Daily Lenten Reflections

Saint Michael’s College students, faculty, staff and members of the worshipping community have come together to offer their reflections on the daily Scripture readings and what they are saying to us in our lives today–how they challenge and encourage us to feel God's presence, love, and forgiveness each day during this sacred time. We hope that these reflections inspire and help you grow deeper in your prayer life during the journey of Lent as we prepare for the Resurrection of Christ Jesus!

The daily Lenten Reflections can be found at: http://smclent.blogspot.com 

Guidelines for Lent

The time of Lent is observed by Catholics as a special season of prayer, penance and works of charity.

Ash Wednesday and Good Friday, in particular, are the most penitential days of the liturgical year. They are days of both fast and abstinence. All Fridays in Lent are days of abstinence.

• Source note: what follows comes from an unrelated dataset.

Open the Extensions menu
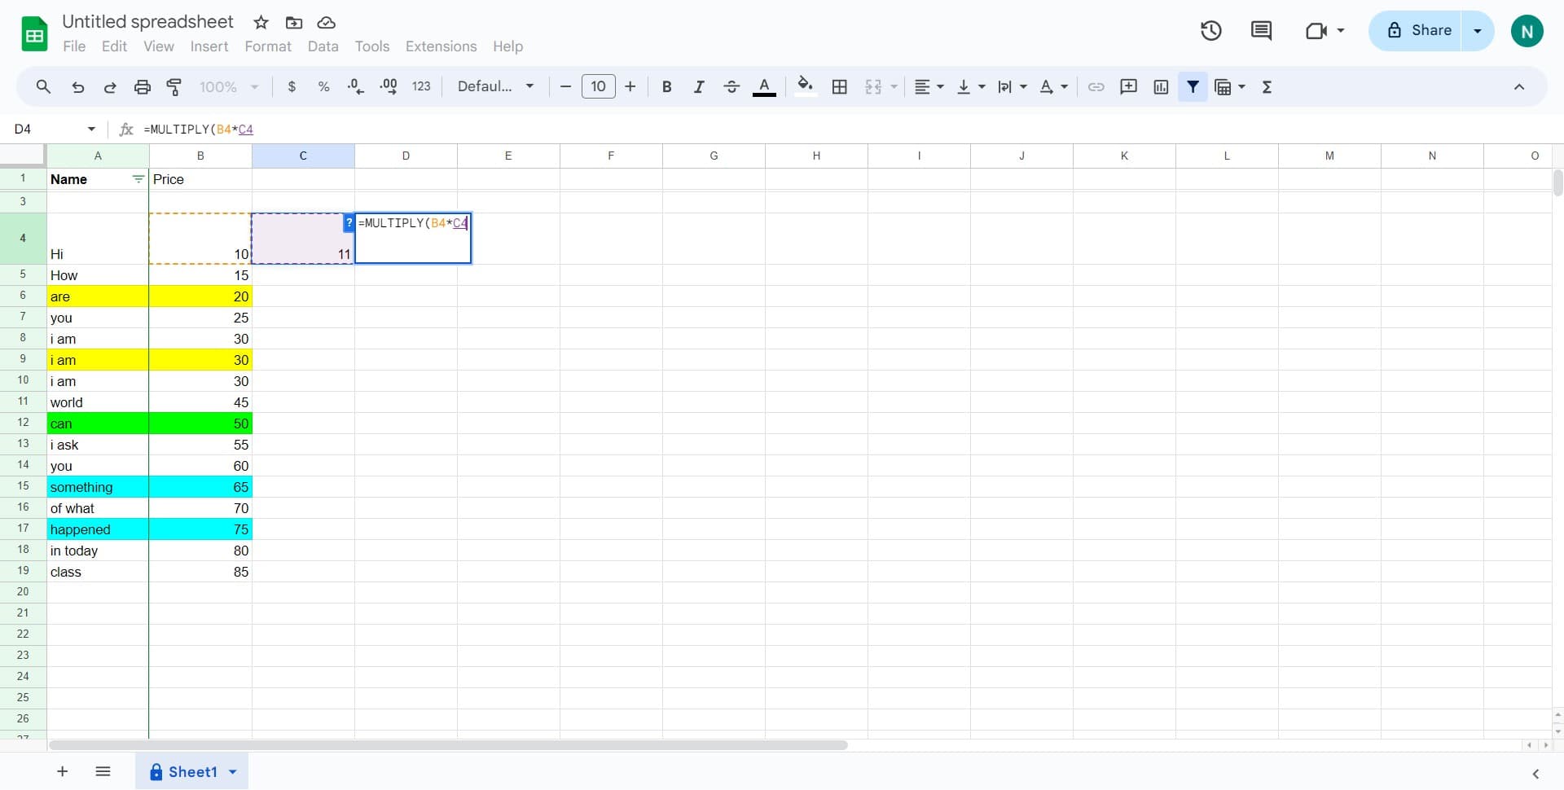Screen dimensions: 1564x790 441,46
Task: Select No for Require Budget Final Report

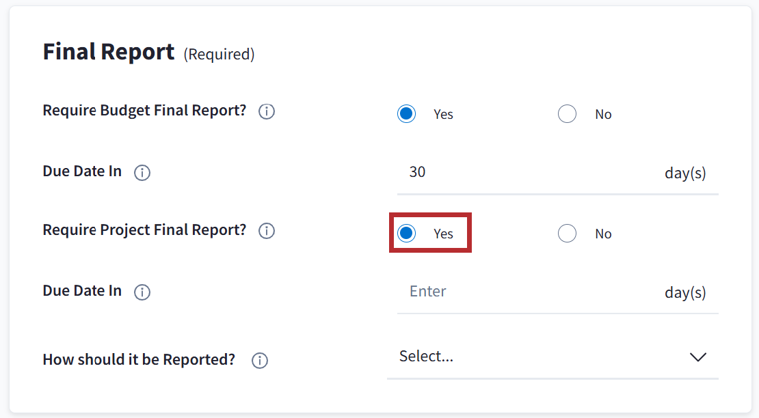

The rule of fasting states that only one full meal a day can be taken. Two small meals, sufficient to maintain strength, are allowed, but together they should not equal another full meal. The rule of fasting obliges Catholics from age 18-59.

Abstinence refers to the eating of meat. The common estimation of the community is used to determine what falls under the category of meat. Self-imposed fasting on the other weekdays of Lent is recommended. Abstinence on all Fridays of the year is also highly recommended.